Homemade versions of flour based foods do take some skills. However, once these skills are mastered, no one can take them away from you and you will only get better and faster at them.

Pasta - $0.24/lb

Pasta was the food that took me the longest to try. I don't have a pasta maker, but I do have a rolling pin and surface to roll on. All of my recipes usually have a pound of pasta. This will cost about $0.80 at the store. To make the same pound at home, combine

1 1/2 cups flour -$0.24
1/2 cup plus 1 tablespoon water -$0

The basic recipe is a 3:1 ratio, but I always need a little more water to make it roll easier. Roll it as thin as you possible can. I usually divide the batch in two and roll half at a time. Once rolled, cut it into thin strips with a pizza cutter. I then cut the strips short to make noodles. I don't dry it. You can, but it only adds an extra step. I boil it right away. I boil it until the pasta floats, then for five minutes after that.


Bread - $0.65/28 oz. loaf

I've already posted my basic bread recipe, but here it is again.

1 1/4 cups warm water -$0
1 1/2 teaspoons yeast -$0.06
3 1/2 cups flour - $0.55
1 1/2 teaspoon salt - $0.04

I don't use oil and sugar, as many recipes do. They are not necessary. The bread makers in France have traditionally omitted them. Sugar does help the yeast to rise, but once you've got a good kneading technique, you won't need it.

Tortillas - $0.60

2 cups whole white wheat flour ($0.32)
3/4 teaspoons salt ($0.03, if that)
1/4 cup shortening ($0.25, softened butter, but you can use whatever)
1/2 cups water ($0)

I get about six tortillas big enough to make quesa dillas, and ten taco size tortilla. Combine all ingredients and divide by how many tortillas you want. Roll out each one and fry on medium high, without greasing the pan, for about thirty seconds on each side.
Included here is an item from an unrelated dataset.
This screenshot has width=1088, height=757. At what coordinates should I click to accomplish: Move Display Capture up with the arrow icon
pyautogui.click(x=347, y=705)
You're not just paying extra for convenience with pasta, bread and tortillas. If you are buying flour based mixes (cake, muffin, pancake), frozen pizza, or cereal, you are paying other people to do the cooking for you, and it isn't as good as if you do it yourself. Compare the cost per pound of the pre-made flour based food to the cost per pound to the basic ingredients of that food, and you will see you can be doing better.
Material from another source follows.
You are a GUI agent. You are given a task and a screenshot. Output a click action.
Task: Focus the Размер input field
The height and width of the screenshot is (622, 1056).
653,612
These are not things made commonly in the American household. Our ancestors always made these items themselves, and it was considered a luxury to buy them made. To buy them made, you are paying someone else to do the work for you. There seems to be this ominous myth that these are extremely difficult skills to master. However, our great great grandmothers, who may not have even graduated high school, made these all the time. Women around the world, who may have never stepped a day in a classroom, have these skills, so we can too!

12 comments:

Anonymous said...

Right now I'm working on clearing out our fridge, freezer, and pantry and menu planning accordingly. No sense in buying more groceries when the kichen is already stocked, right? But after I pare down a bit, I would like to try your menu plans for two weeks and see how much I can save on groceries. Have you posted all the recipes???

Emily said...

No, not all of them, but I'll start taking pictures nightly and putting them together. Then I'll link them to the days in the menu plan.

Henrietta said...

We're transitioning away from buying pre-made baked goods in our household, too. So far I make bread, bagels, pizza crust, granola bars, pie crusts, cookies, cake, and brownies all from scratch. This week I'm going to try out English muffins as well.
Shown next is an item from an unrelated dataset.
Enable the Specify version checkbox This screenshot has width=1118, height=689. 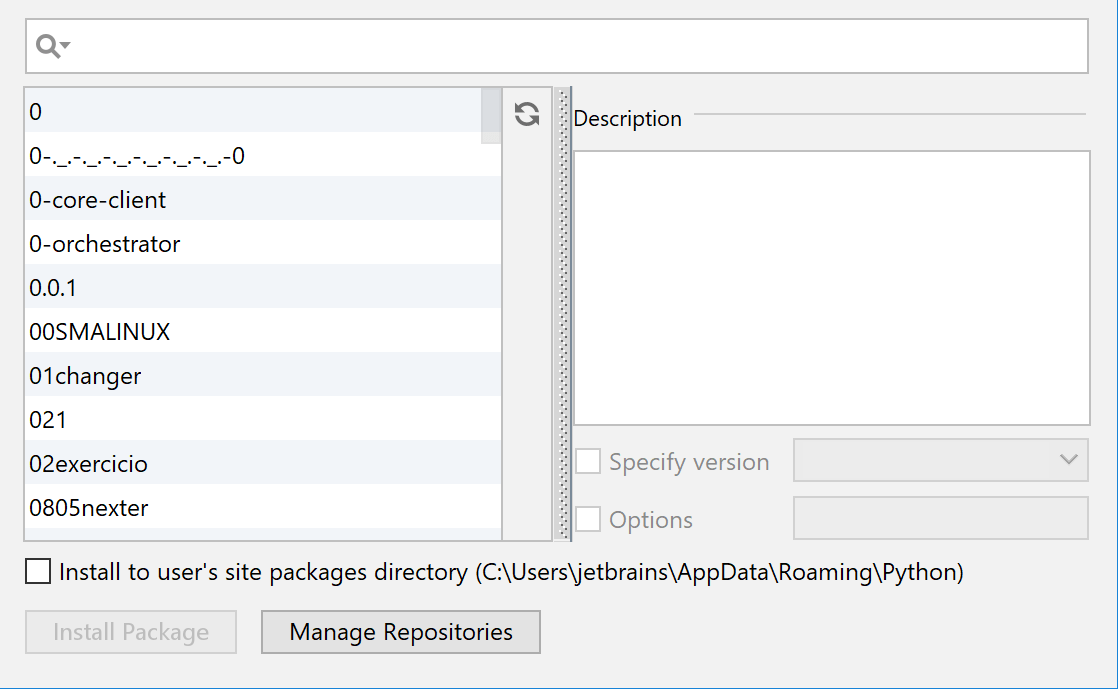[588, 461]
Unfortunately, this will be more difficult once I start working again; right now I can bake any day of the week, but I think we'll have to make Saturday Baking Day again.

I haven't done cost calculations yet. My recipes aren't as bare-bones as yours, so I know they'll come out a little more expensive, but they're probably at least equivalent to store-bought, if not cheaper, and tastier too!

Anonymous said...

BTW, I tried emailing you but the message was returned?

Emily said...

Anna, try again with the email. Yahoo mail can be finicky. emilykate84@yahoo.com

Emily said...

I tried your pasta recipe for a soup I made tonight- it turned out very well! I had never even considered making pasta before as I assumed that it would be very difficult and time consuming- not the case! I did add extra flour to mine because my dough was pretty sticky. I wonder if it was because I used whole wheat pastry flour?? I have a whole bag of pastry flour that I got to make vegan brownies for a friend one time, and now I don't know what to do with it. At any rate, I had fun making it- thanks!
~Emily (not the author of the blog!!)

Emily said...

Emily, I'm glad it came out well. I usually have to add extra water, but I use whole white wheat. I think whole wheat pastry flour is ground finer, so that makes sense that you would need a little more flour. I think you can use pastry flour for anything needing flour, you might just have to watch proportions.

Stacy said...

Well, I was really excited about trying to make my own noodles. I just tried it, and the noodles came out kind of soggy and a little mushy. Maybe I'm doing something wrong. I hope to figure it out because I really had no idea I could make them so easily and cheaply. Thanks for the idea.

Emily said...

Stacy, I remember with store bought noodes, if they were boiled too long they woud come out soggy and mushy too. Maybe checking them sooner would help. I had the problem of undercooking, and they come out chewy, so I check more often than when I made store bought. The other thing is the dough needs to be firm and not sticky when it is rolled out. This link has a picture of what it looks like rolled out and cut. If it is sticky, add more flour.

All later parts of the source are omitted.